The overall goal of this research study is to find out if adding a drug called azacitidine (AZA) to the standard of care R-ICE chemotherapy before an autologous stem cell transplant (ASCT) is safe and effective in patients with diffuse large B-cell lymphoma (DLBCL). R-ICE is a combination chemotherapy using rituximab, ifosfamide, carboplatin, and etoposide phosphate.
This study is for patients who have mantle cell lymphoma. The investigational drugs used in this study are rituxan hycela and rituximab. The purpose of this research study is to determine whether an autotransplant improves survival in MCL patients who have achieved an excellent (MRD-negative) first complete remission (CR). Participants can expect to be in this study for up to 3 years and then followed for up to 10 years to monitor their health.

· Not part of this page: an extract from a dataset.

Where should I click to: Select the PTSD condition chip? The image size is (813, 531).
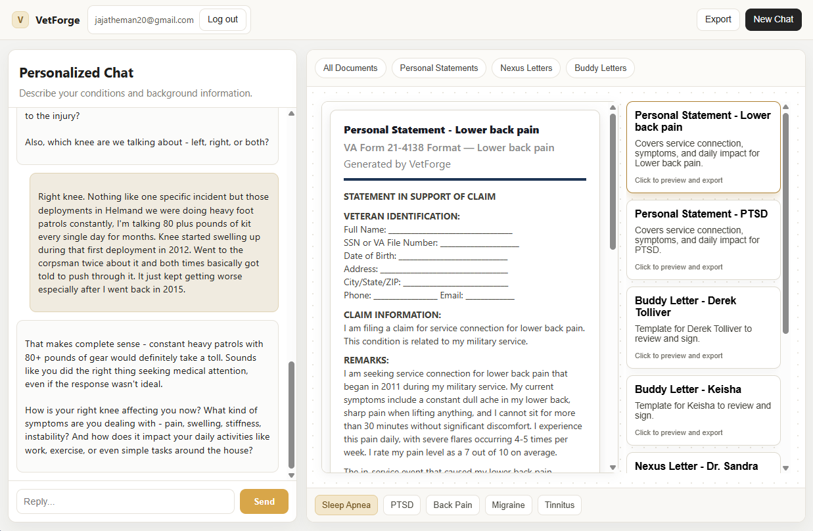pyautogui.click(x=402, y=505)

This study is for patients that have been diagnosed with follicular lymphoma. The investigational drugs used in this study are TGR-120 and Lenalidomide.The purpose of this study is to compare any good and bad effects of using the different drugs in combination with an antibody (Obinutuzumab). Participants can expect to be in this study for up to 5 years. There are 3 study groups. Groups 1 and 2 will get treatment on the study for 48 weeks (about 11 months). Group 3 will get treatment on the study for 42 weeks (about 9 ½ months). After you finish treatment on the study, your doctor will continue to watch you for side effects and follow your condition. At a minimum, you will go to the doctor's office every 3 months for the first 2 years, then every six months until 5 years from the time you started the study.